How to Mindfully Manage a Tantrum
Motherhood is an exhilarating spiritual journey of epic proportions where each day we are faced with the privilege of witnessing our most creative project flourish.
That’s on a good day.
On a bad day it’s an exhausting, frustrating ride where we are tested beyond our limits through sleep deprivation, tantrums, mastitis, stress, relationship tension, and self doubt.
Mindfulness has been a crucial part of my motherhood survival tool kit, not only in managing the challenges but also in helping me be present enough to appreciate the daily magic.
Mindfulness is a training which gives us more capacity for self awareness so that we can be present to what’s happening from moment to moment in our lives with more clarity, and respond with greater wisdom.
As a mother with a young child, I’ve found mindfulness a particularly helpful tool for managing tantrums with greater ease.
Here’s a few tips on how to mindfully manage a tantrum:
When tantrums strike, it’s easy to get triggered and lose your calm. Your child’s cry is designed to set off your inner emotional alarm to get your immediate attention and help protect them from potential danger. However, tantrums are a developmentally normal phenomenon and most often reflect a child’s attempt to assert themselves and develop greater agency in the world rather than signalling threat. To help ground yourself and move from stressed to calm when your child is having a tantrum, first consciously recognise what’s happening and silently label it,“tantrum”. This is the first step to managing a tantrum and not getting lost in the emotional storm. By actively labelling “tantrum” you’ll be activating the higher regions of your brain which allow you to think more clearly, problem solve and stay calm rather than be panicked.
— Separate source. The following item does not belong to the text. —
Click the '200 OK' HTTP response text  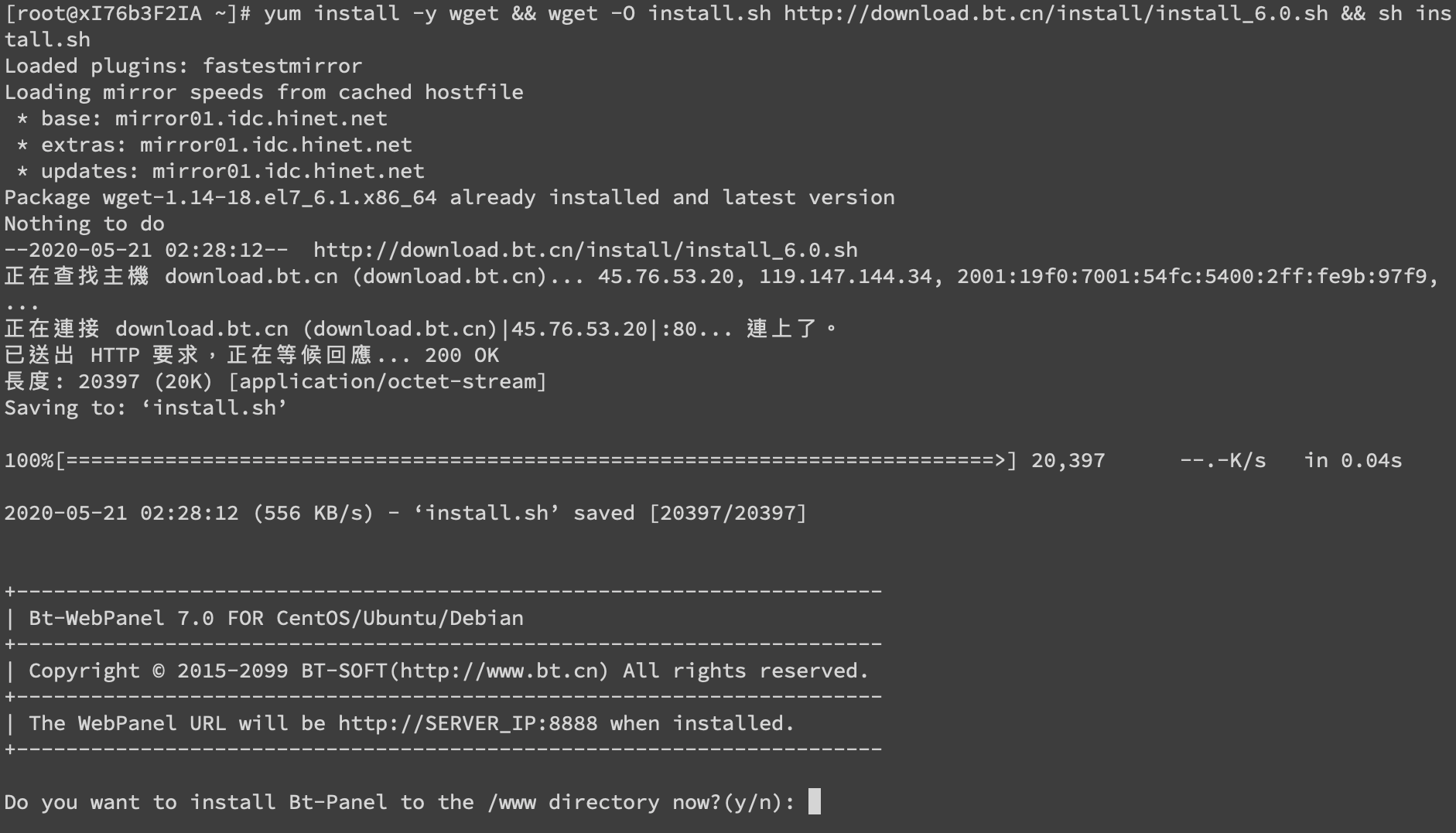pos(462,355)
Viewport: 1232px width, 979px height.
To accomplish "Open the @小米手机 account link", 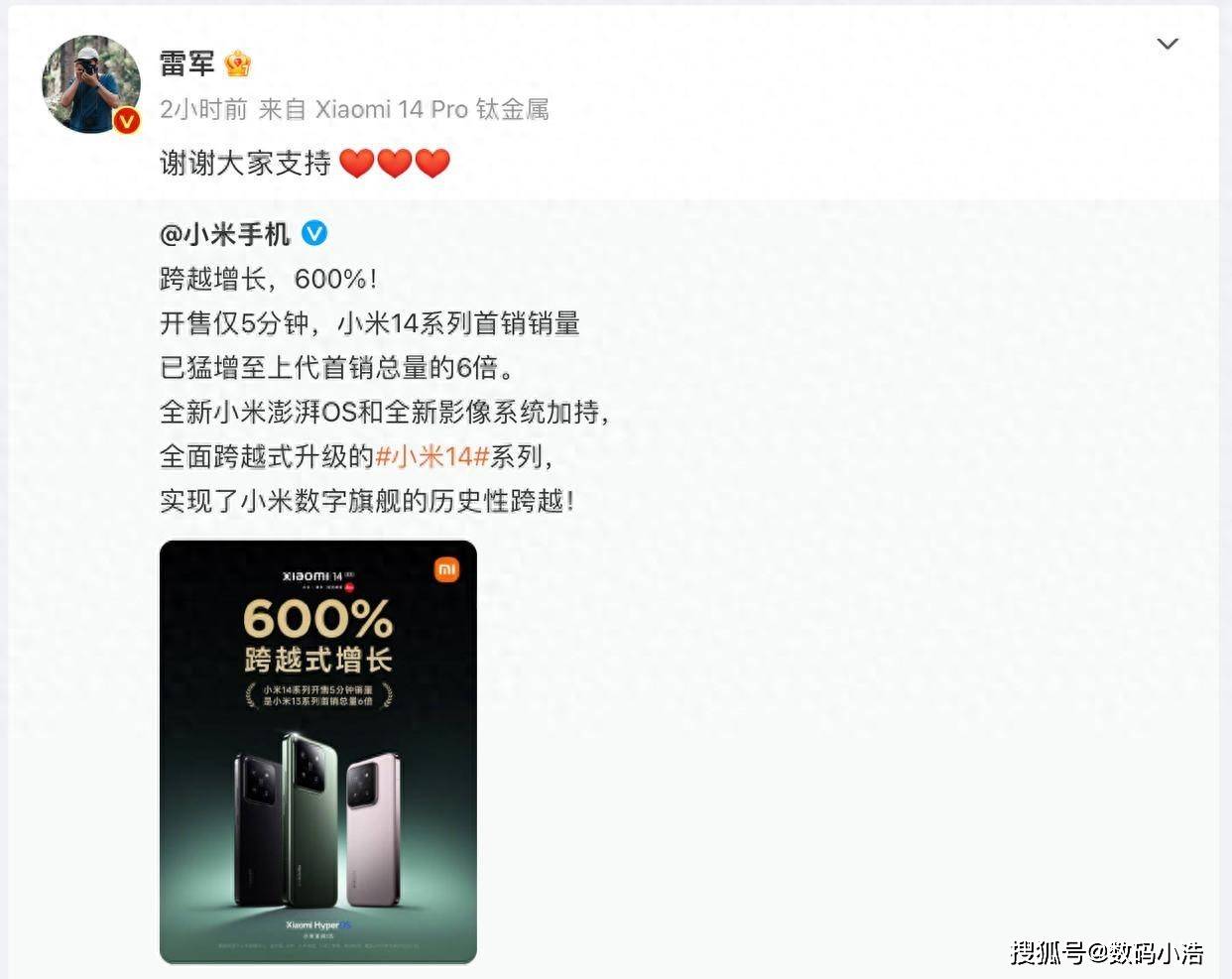I will tap(225, 234).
Once you’ve recognised and labelled what’s happening, bring your attention to your breath. You may notice the breath has become restricted or fast as your emotions get triggered. Slow your breath down and extend out the exhalation which will calm down your entire nervous system. This will keep you calm rather than reactive and help you make better decisions about what is needed. Turn to your breath as a way of staying grounded and not losing your cool.
Once you’ve connected with your breath and calmed your own nervous system down, ask yourself “what is needed in this moment”. If you’re in public it may be picking your child up and leaving the situation, or if you’re at home it might simply be anchoring to your own breathing while the tantrum passes, making an empathic statement to your child, or distracting them so that you divert their attention. When we get emotionally triggered into the stress response we lose our capacity to make wise decisions. Mindfulness helps us regain this wisdom and make better decisions especially when under pressure.
4. Be compassionate
A fundamental aspect of practising mindfulness is to meet your moment to moment experience with kindness and compassion. When dealing with the many challenges that come with motherhood, self compassion is a powerful antidote to any feelings of inadequacy that can arise. It’s easy to get frustrated at your child and at yourself when tantrums happen. So, when the tantrum has passed, take a moment to remind yourself that this a very normal part of a child’s development. Think of all the other parents who may be dealing with a tantrum in this very moment, and connect to this sense of shared humanity. You’re not in this alone. Practice active self compassion by putting your hand on your heart and offering yourself some phrases of warmth, love and reassurance. Silently wish yourself well by repeating “I’m doing the best I can, I’m bringing as much love as I can to my child and it’s hard sometimes, but I’m doing the best I can”.